Then Olenik and Jessica Pinkos, director of special projects, realized they were overlooking a much easier solution in the form of a local airport right across the street from the shelter.

The first transport to arrive at the neighboring airport was a group of shelter dogs evacuated from Houston in advance of Hurricane Harvey. Then HAWS received a plane full of animals evacuated from Florida prior to Hurricane Irma.

HAWS was already full of cats, so to find spots for the felines who were winging their way to Wisconsin, while still providing for local cats in need, Pinkos got on the phone and called local vet clinics, explaining the situation. Three clinics stepped forward to handle the cats and their adoptions, and one even volunteered to take in some of the sickest dogs. Pinkos says staff from one practice were so excited to help they met the plane at the airport wearing special “rescue team” scrubs they’d had made for the occasion.
===
**Required action:**
Summarize the passage about the airport transports in two sentences. None of the data is needed.

Stored records
===
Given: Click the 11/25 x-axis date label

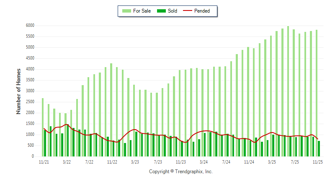Looking at the screenshot, I should tap(318, 161).
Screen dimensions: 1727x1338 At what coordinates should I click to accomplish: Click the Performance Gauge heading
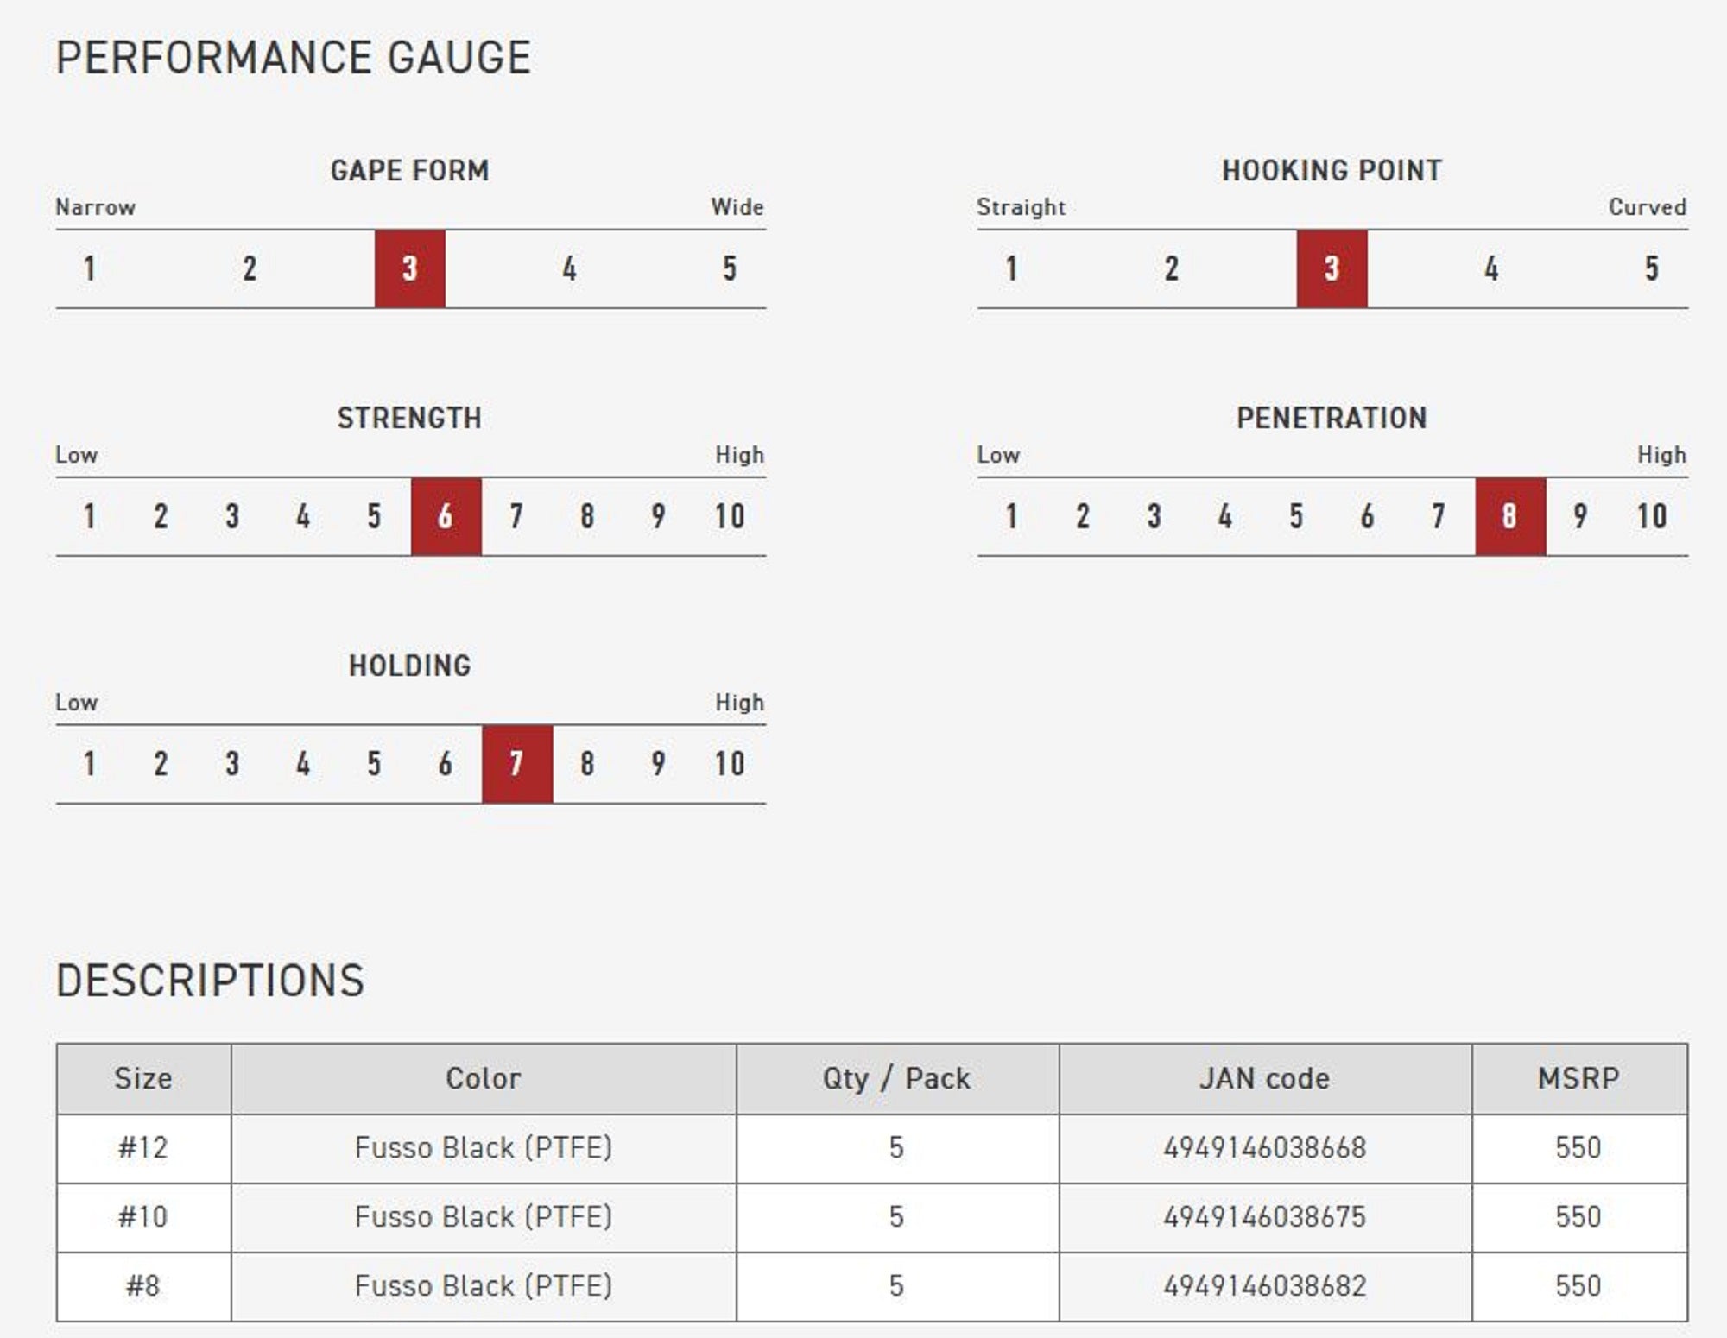coord(293,58)
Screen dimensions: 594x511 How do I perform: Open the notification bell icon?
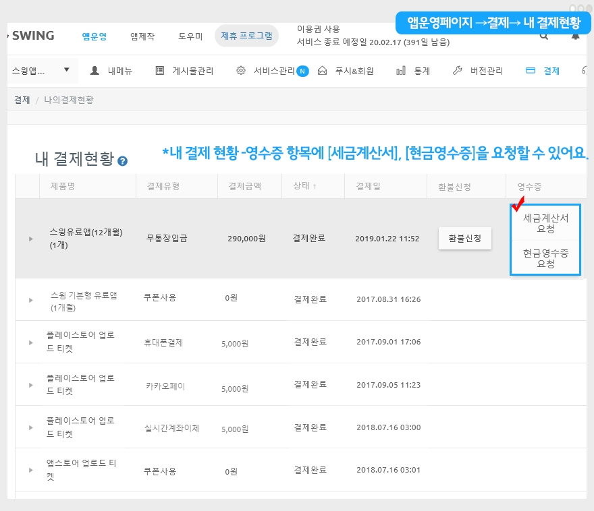[575, 36]
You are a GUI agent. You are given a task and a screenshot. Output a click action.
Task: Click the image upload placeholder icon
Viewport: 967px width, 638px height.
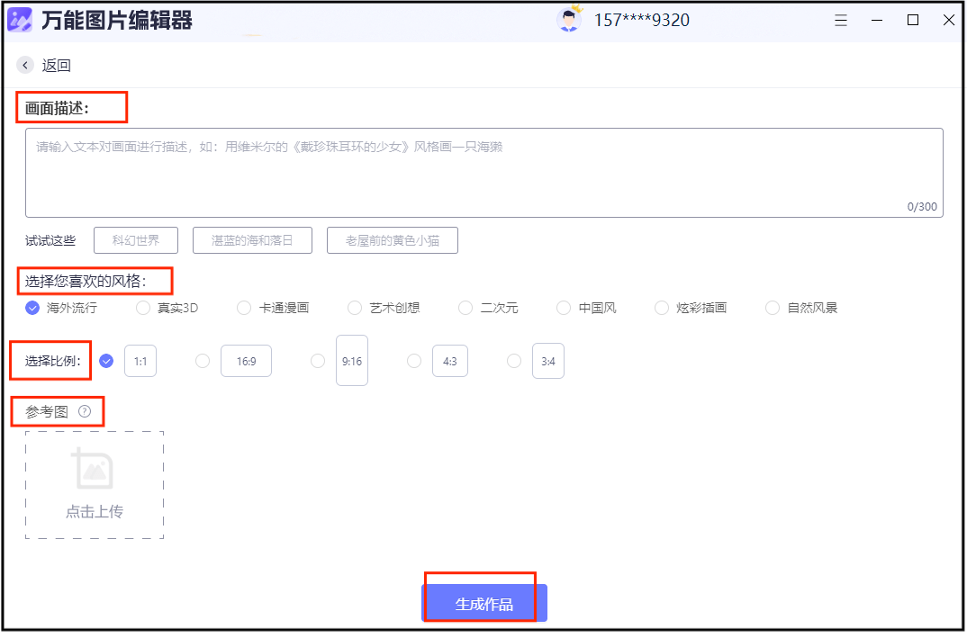93,469
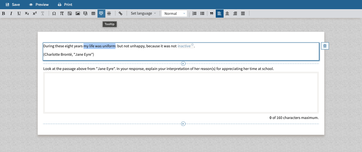Apply subscript formatting
The image size is (362, 152).
27,13
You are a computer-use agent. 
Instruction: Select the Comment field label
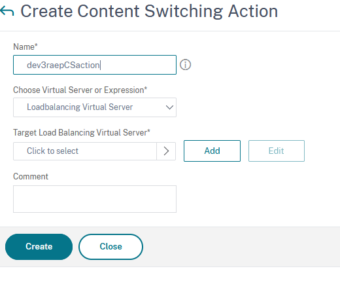click(x=31, y=176)
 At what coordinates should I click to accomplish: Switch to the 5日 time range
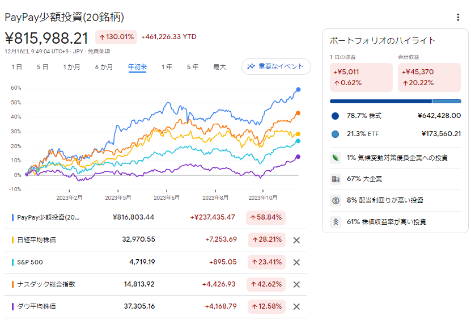pyautogui.click(x=43, y=67)
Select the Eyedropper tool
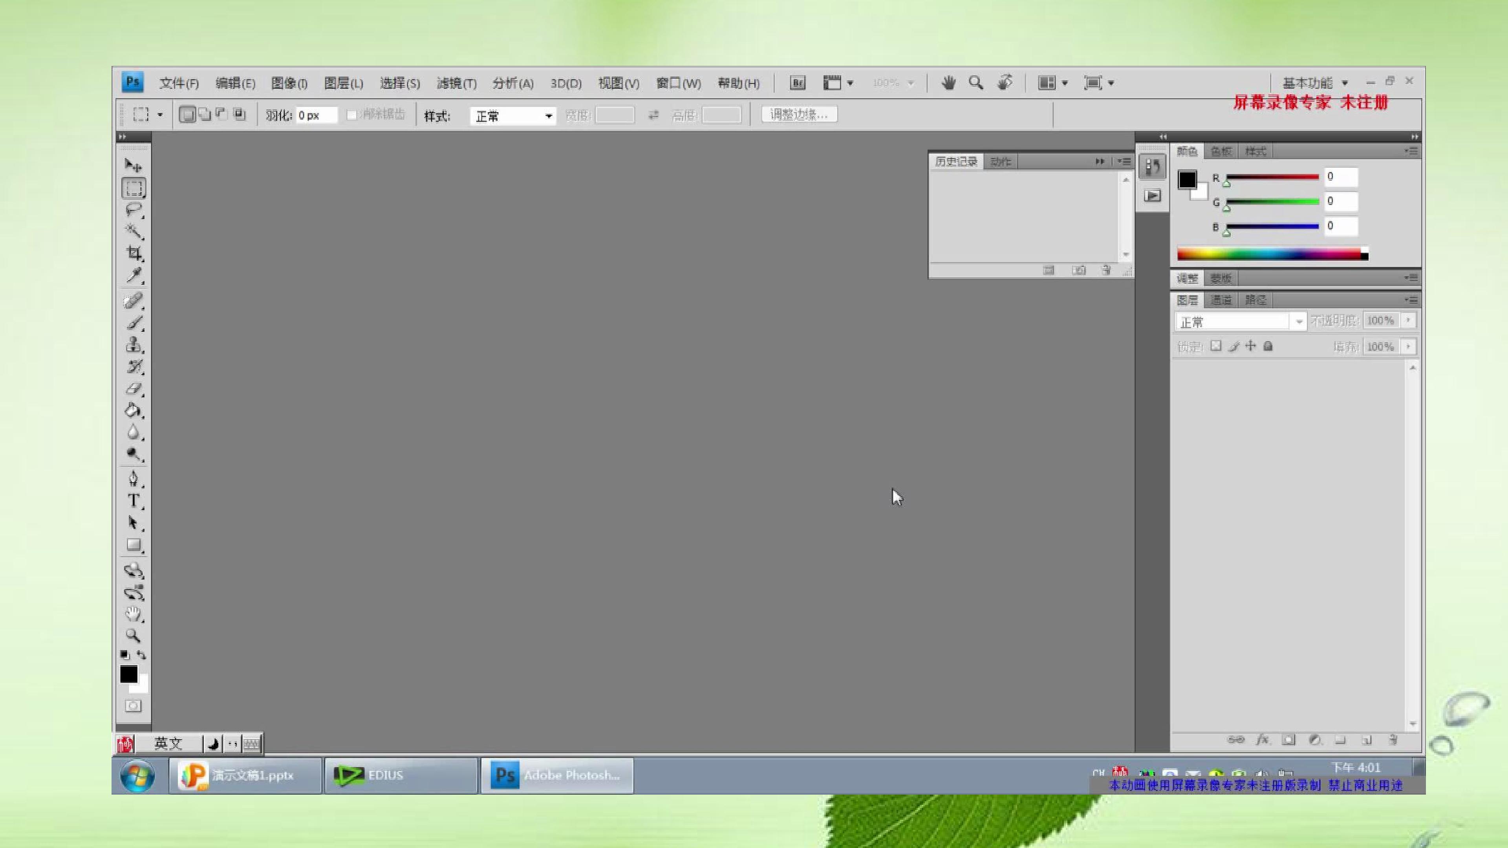 pyautogui.click(x=133, y=275)
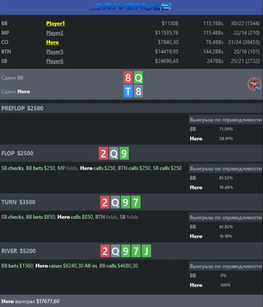Click Hero's gray 8 hole card

[138, 92]
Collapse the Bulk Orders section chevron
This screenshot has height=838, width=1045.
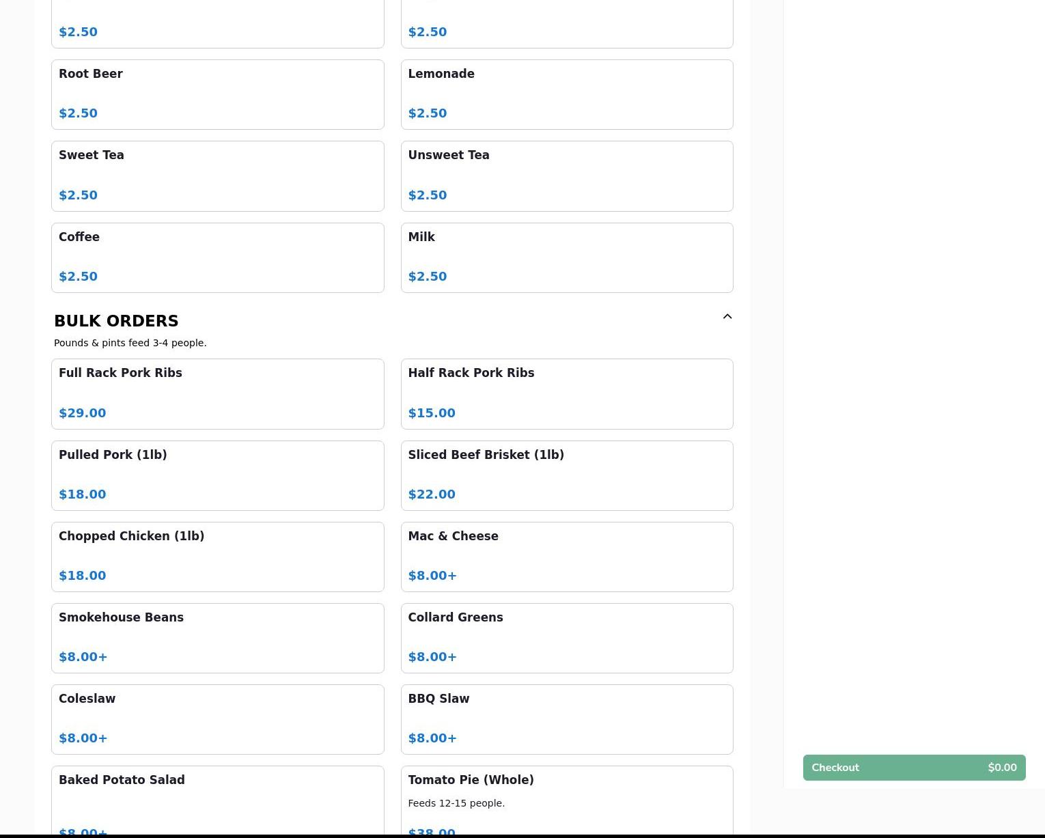(727, 316)
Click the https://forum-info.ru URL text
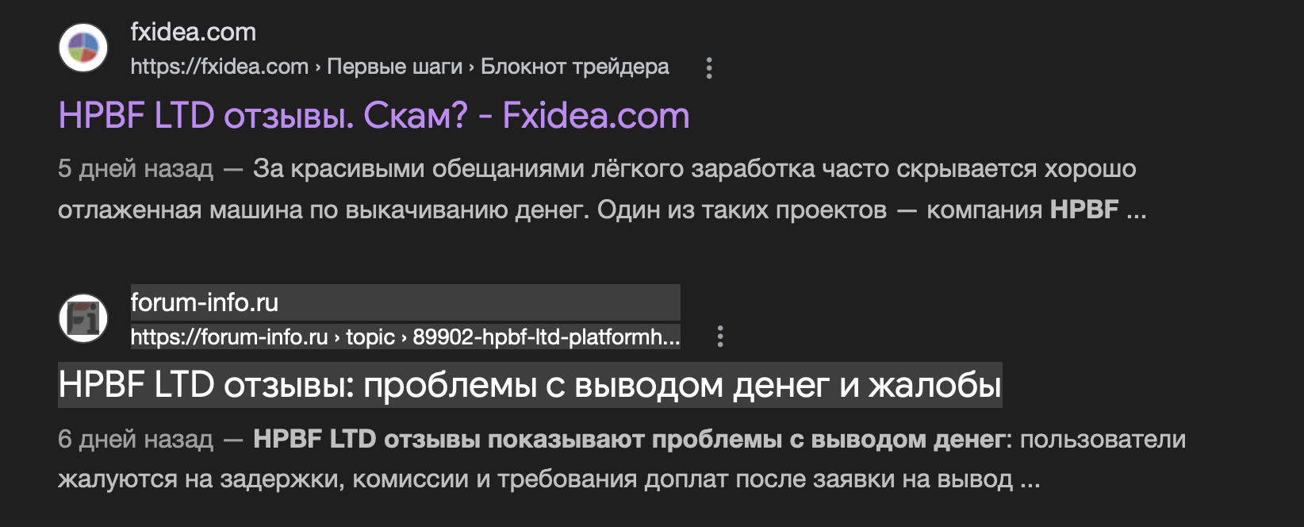Screen dimensions: 1304x527 tap(228, 337)
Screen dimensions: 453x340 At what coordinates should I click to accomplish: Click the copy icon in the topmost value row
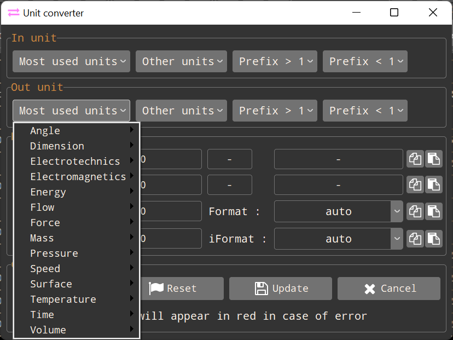pos(415,159)
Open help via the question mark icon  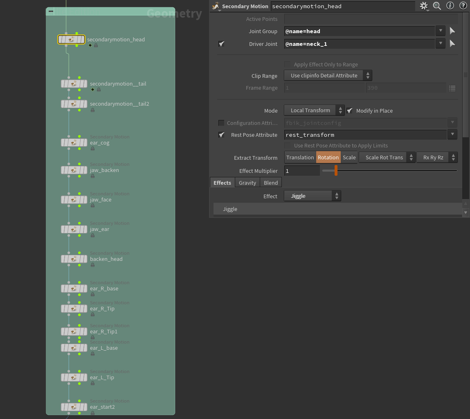click(x=463, y=6)
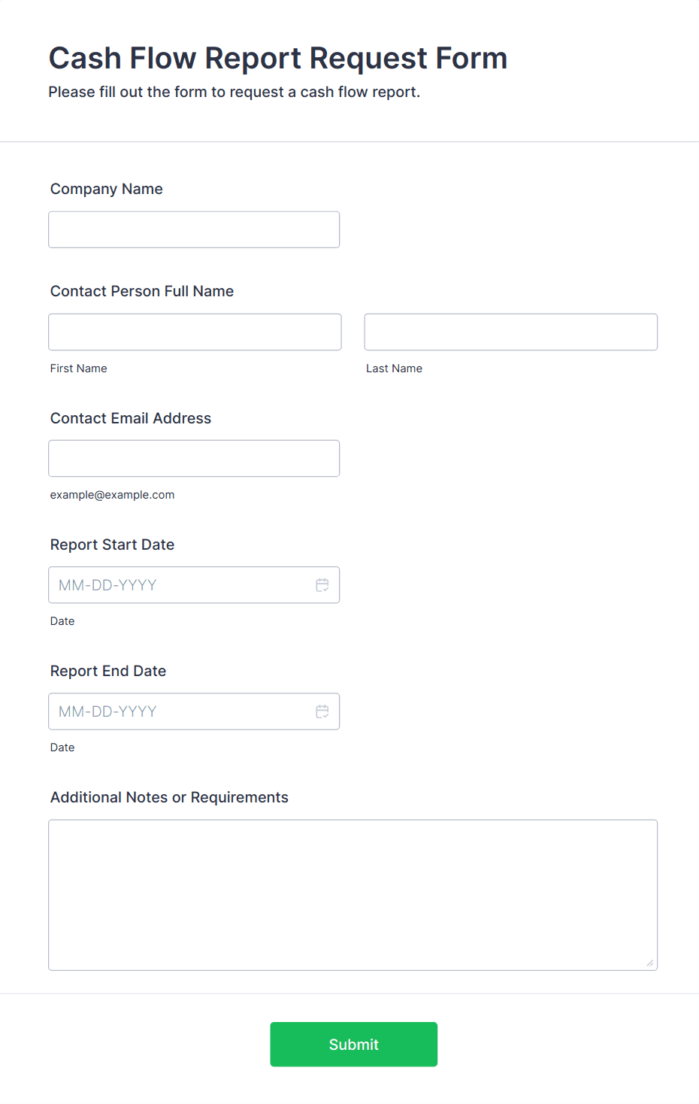Open the Report Start Date calendar picker icon
The height and width of the screenshot is (1104, 699).
322,585
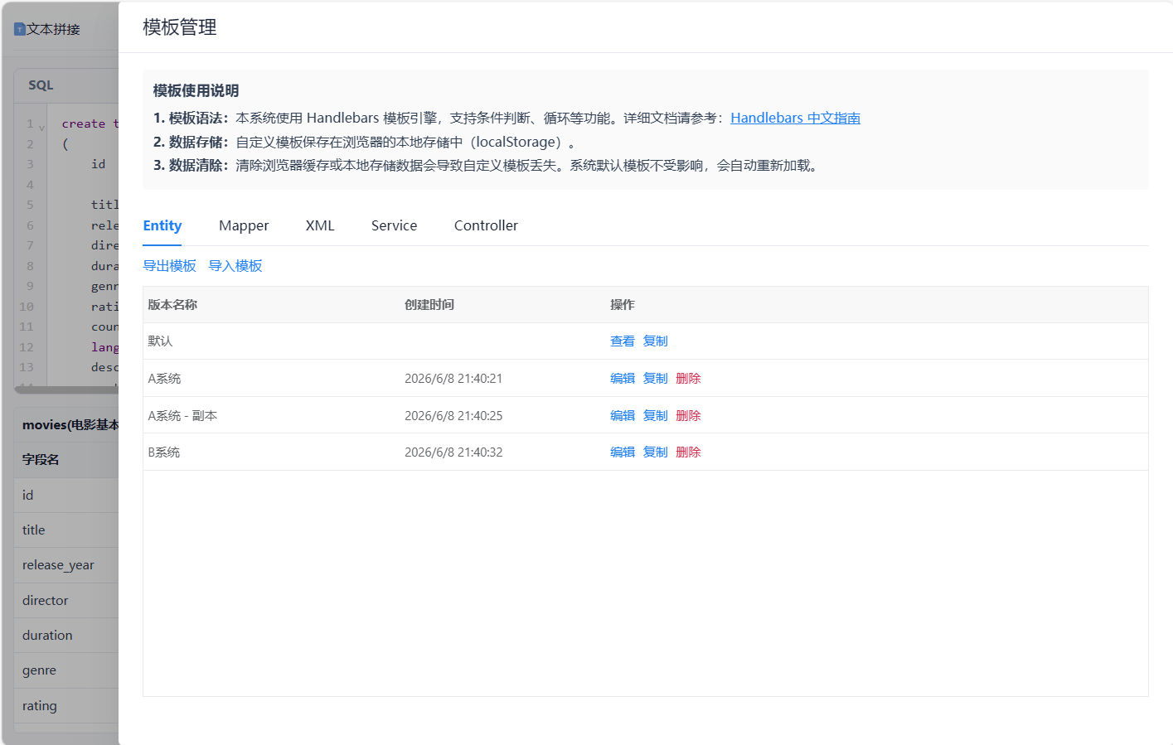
===
**Exercise answer:**
Olenik and Pinkos realized that a local airport across the street from the shelter offered an easier solution, and it soon received shelter dogs evacuated from Houston ahead of Hurricane Harvey and then a plane of animals evacuated from Florida before Hurricane Irma. Because HAWS was already full of cats, Pinkos called local vet clinics, and three agreed to handle the arriving cats and their adoptions, with one also taking in some of the sickest dogs.